Passage extrait:
On mécanise à outrance et c’est l’hécatombe des haies. Elles ne résistent pas aux bulldozers et aux pelleteuses. La mort dans l’âme nos paysans n’ont pas d’autres alternatives que de s’adapter.
Cette restructuration foncière associée à une pyramide des âges vieillissante va durer trente ans.
Il faudra attendre les années 1990 pour enfin prendre conscience du désastre.
L’Europe avec la PAC n’a pas favorisé la conservation des haies.
Car l’emprise de celles-ci est soustraite de la surface compensatrice indemnisée.
Il faut toutefois signaler une toute récente mesure dans le cadre des MAE, visant à accorder une aide en fonction du linéaire des haies conservées.
Sous l’impulsion du mouvement écologiste et des associations environnementales, un vaste programme de replantation est décidé avec l’implication, dans notre secteur, du parc Régional Normandie Maine et des acteurs de terrain. Des subventions pour obtenir des jeunes plants et leur implantation sont attribuées aux candidats au remaillage.
Puis tout se précipite. L’arrachage des haies est dorénavant soumis à une autorisation administrative.

Données sources:

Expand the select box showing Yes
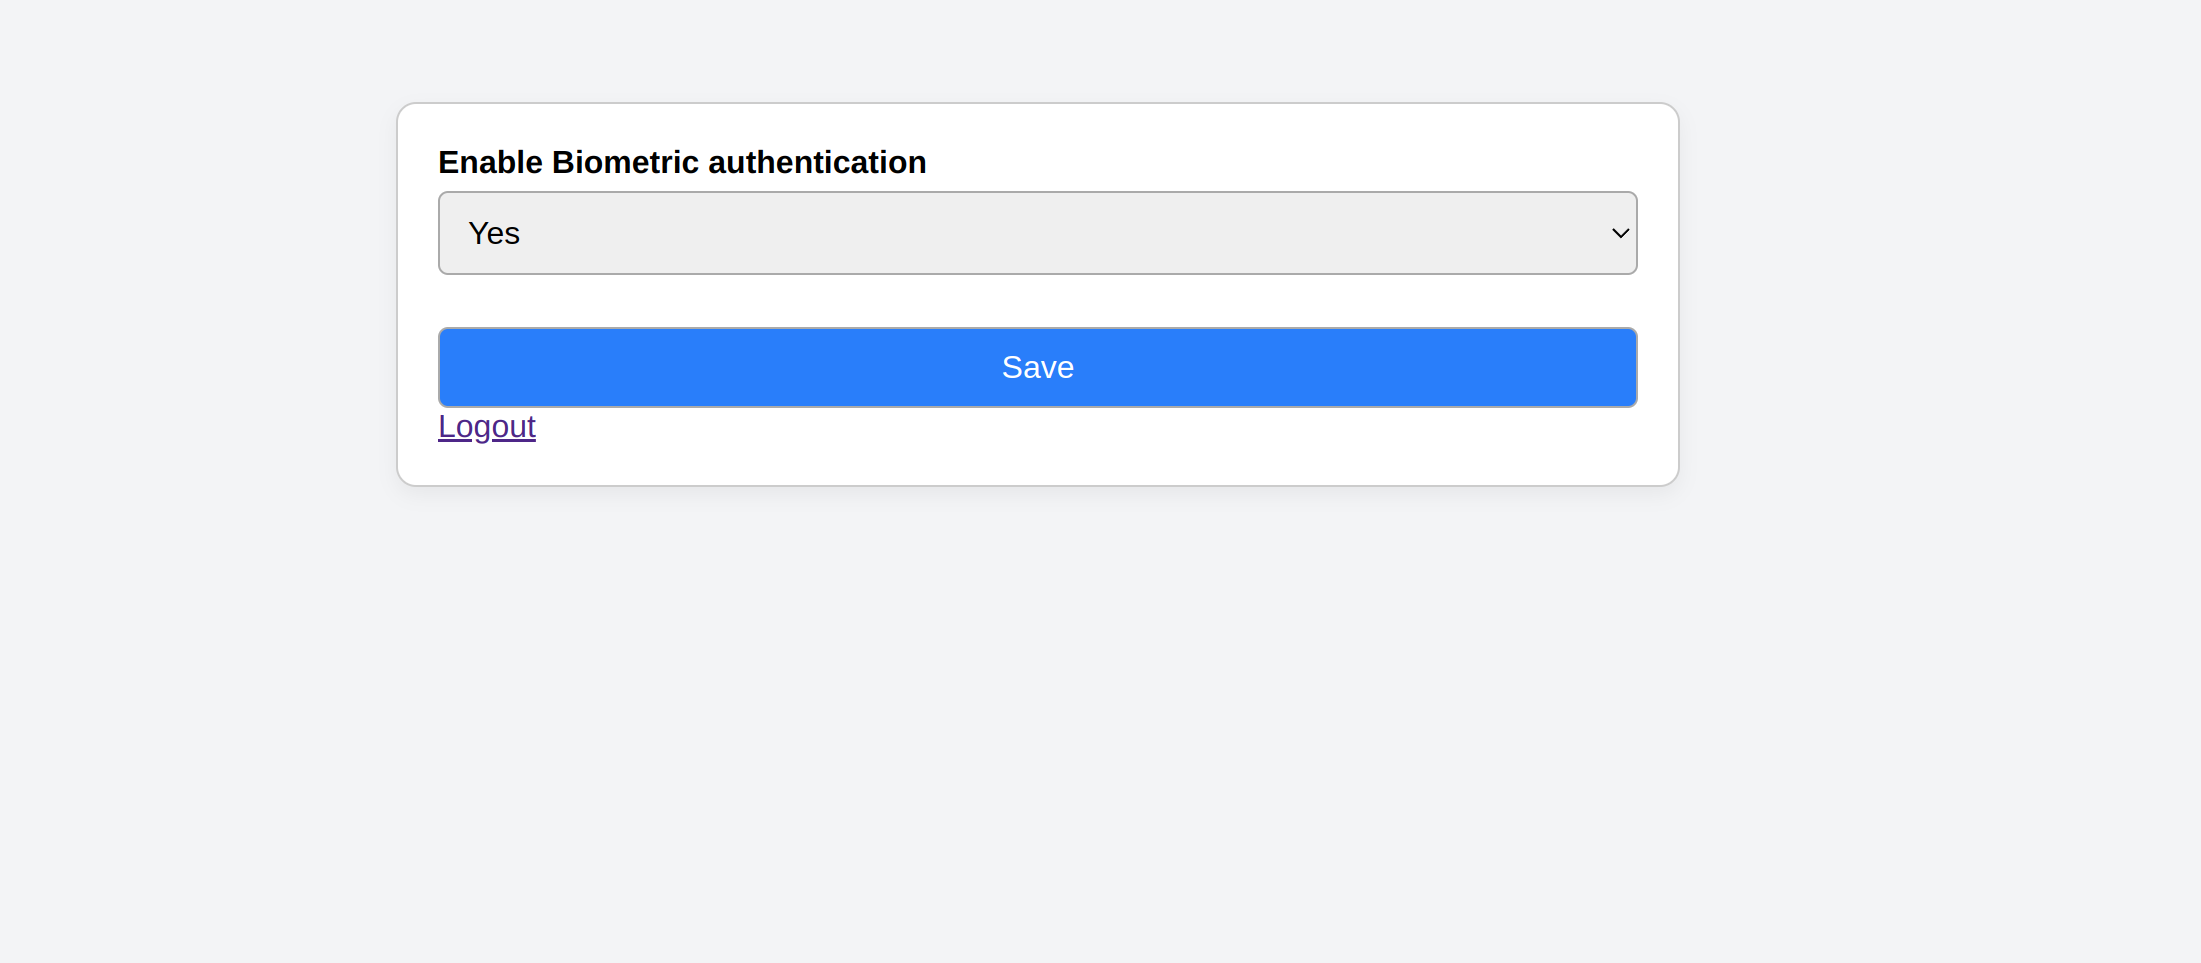2201x963 pixels. coord(1037,233)
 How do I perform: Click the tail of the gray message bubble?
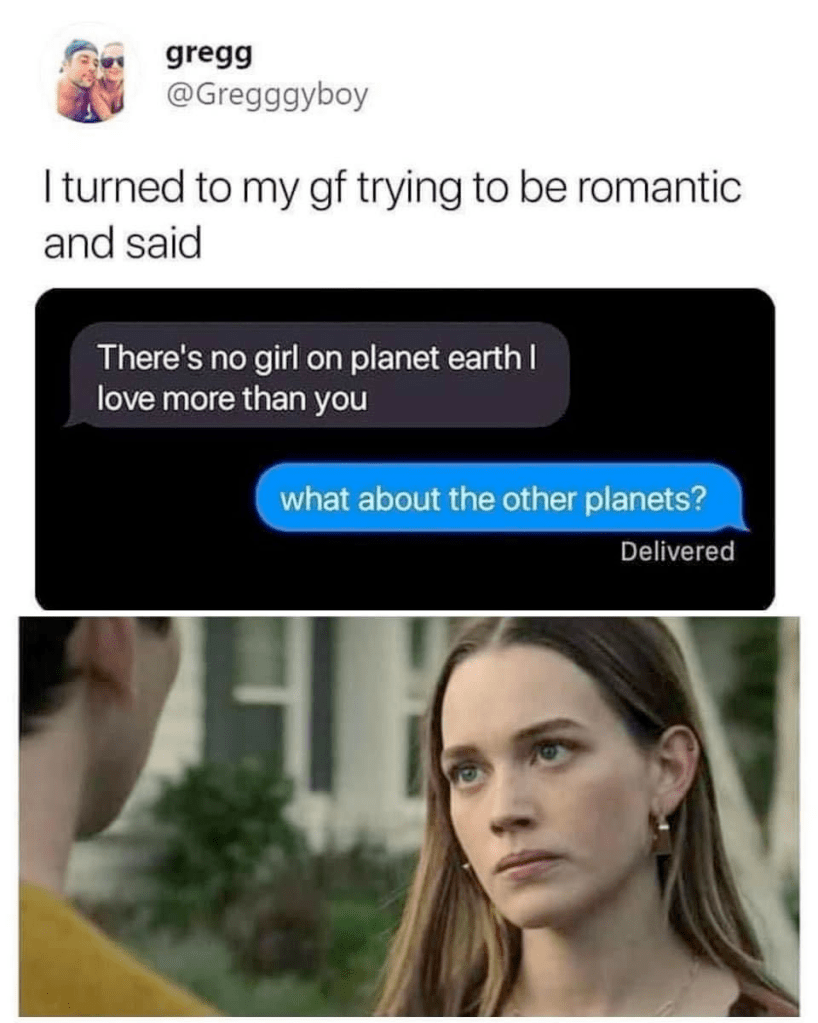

Exercice proposé 1: Dans le texte sur les haies, recopiez mot pour mot, s'il vous plaît, la partie qui commence par les mots contenant « Cette restructuration foncière » et se termine par « surface compensatrice indemnisée. ».
Exercice proposé 2: D'après le texte sur les haies, à quoi leur arrachage est-il désormais soumis ?

Réponse correcte 1:
Cette restructuration foncière associée à une pyramide des âges vieillissante va durer trente ans.
Il faudra attendre les années 1990 pour enfin prendre conscience du désastre.
L’Europe avec la PAC n’a pas favorisé la conservation des haies.
Car l’emprise de celles-ci est soustraite de la surface compensatrice indemnisée.

Réponse correcte 2: À une autorisation administrative.